10. Election Test (Part 1)
Recap:
Aku memijat jidatku saat benar-benar yakin bahwa perempuan ini memang benar-benar ada di hadapanku sekarang.
"Hai Oreo."
You've got to be kidding me.
****
Aku terbangun dari tidur tanpa mimpiku pagi ini, dalam keadaan yang sangat tidak menyenangkan. Sekujur tubuhku pegal-pegal dan kepalaku terasa agak pening.

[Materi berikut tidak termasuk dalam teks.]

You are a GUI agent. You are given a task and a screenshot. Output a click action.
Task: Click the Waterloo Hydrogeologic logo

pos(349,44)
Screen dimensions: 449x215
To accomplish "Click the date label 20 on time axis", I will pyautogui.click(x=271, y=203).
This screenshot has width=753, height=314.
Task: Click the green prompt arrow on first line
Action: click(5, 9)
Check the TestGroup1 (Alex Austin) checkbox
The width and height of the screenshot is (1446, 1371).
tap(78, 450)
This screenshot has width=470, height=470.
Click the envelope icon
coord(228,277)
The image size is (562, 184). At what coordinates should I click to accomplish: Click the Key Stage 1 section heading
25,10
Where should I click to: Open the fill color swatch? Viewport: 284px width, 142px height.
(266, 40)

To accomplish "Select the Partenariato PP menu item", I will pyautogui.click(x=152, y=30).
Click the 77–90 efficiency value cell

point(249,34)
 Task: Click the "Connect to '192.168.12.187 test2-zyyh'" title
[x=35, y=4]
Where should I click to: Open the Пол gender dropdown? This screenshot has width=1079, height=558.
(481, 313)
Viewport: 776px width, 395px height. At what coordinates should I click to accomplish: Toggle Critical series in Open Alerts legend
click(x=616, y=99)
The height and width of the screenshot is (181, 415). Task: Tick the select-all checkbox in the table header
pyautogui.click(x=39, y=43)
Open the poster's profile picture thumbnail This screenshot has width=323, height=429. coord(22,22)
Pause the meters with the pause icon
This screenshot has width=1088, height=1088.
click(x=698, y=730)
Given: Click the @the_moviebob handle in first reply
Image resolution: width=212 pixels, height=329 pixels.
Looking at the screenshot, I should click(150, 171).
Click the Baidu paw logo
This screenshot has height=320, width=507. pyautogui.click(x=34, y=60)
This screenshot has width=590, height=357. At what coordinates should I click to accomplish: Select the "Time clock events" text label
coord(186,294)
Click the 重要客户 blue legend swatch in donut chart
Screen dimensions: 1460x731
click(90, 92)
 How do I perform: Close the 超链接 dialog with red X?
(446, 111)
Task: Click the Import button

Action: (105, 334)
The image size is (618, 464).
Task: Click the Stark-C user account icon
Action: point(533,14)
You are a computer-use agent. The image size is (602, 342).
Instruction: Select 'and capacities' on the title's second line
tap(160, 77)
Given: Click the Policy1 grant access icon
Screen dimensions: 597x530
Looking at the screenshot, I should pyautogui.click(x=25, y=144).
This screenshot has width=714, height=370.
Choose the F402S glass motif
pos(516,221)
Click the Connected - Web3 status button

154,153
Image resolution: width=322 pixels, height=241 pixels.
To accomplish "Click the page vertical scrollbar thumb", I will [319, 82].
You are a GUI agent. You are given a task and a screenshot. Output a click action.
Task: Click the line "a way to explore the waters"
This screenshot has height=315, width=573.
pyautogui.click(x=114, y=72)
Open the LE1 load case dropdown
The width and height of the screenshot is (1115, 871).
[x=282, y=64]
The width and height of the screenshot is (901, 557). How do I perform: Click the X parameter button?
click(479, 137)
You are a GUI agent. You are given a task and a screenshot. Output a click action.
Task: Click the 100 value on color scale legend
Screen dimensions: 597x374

Dan semua hal yang terjadi sampai saat ini juga, tidak membantuku untuk berpikir lebih positif tentang apa yang akan terjadi di tes pengelompokkan hari ini. Kenapa? Well, mungkin karena fakta bahwa 1) Aku menemukan sebuah lubang besar di dinding ruangan kerja ayahku dengan demon yang sedang berkeliaran di dalam rumahku, yang tentu saja langsung ingin membunuhku dan ibuku, 2) kakakku yang seharusnya sudah meninggal, tiba-tiba saja datang seenaknya dari antah-berantah. Dan ia membunuh demon di rumahku dengan begitu mudahnya, 3) Aku yang dibawa dengan paksa oleh kakakku—yang ternyata adalah seorang hunter, dan temannya—yang juga seorang hunter yang begitu arogan, ke dimensi lain—yang tentu saja keberadaannya baru kuketahui kemarin, 4) Tidak lupa juga kenyataan bahwa sekarang, aku resmi menjadi seorang siswa di akademi hunter. Jujur saja, ini fakta yang paling lucu diantara semuanya. Haha. Oh dan tentu saja, 5) Fakta orang yang akan menjadi teman sekamarku untuk... entah berapa tahun ke depan adalah musuh yang kubuat pertama kali saat sampai di akademi ini.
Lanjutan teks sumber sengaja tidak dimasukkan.